Required work => A verbatim copy of the entries is the required answer.

Data supplied =>
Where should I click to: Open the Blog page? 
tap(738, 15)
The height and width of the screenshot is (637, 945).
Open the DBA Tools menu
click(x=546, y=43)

Answer section =>
Where should I click to: Open the Blog page? 
tap(738, 15)
The height and width of the screenshot is (637, 945).
Open the DBA Tools menu
click(x=546, y=43)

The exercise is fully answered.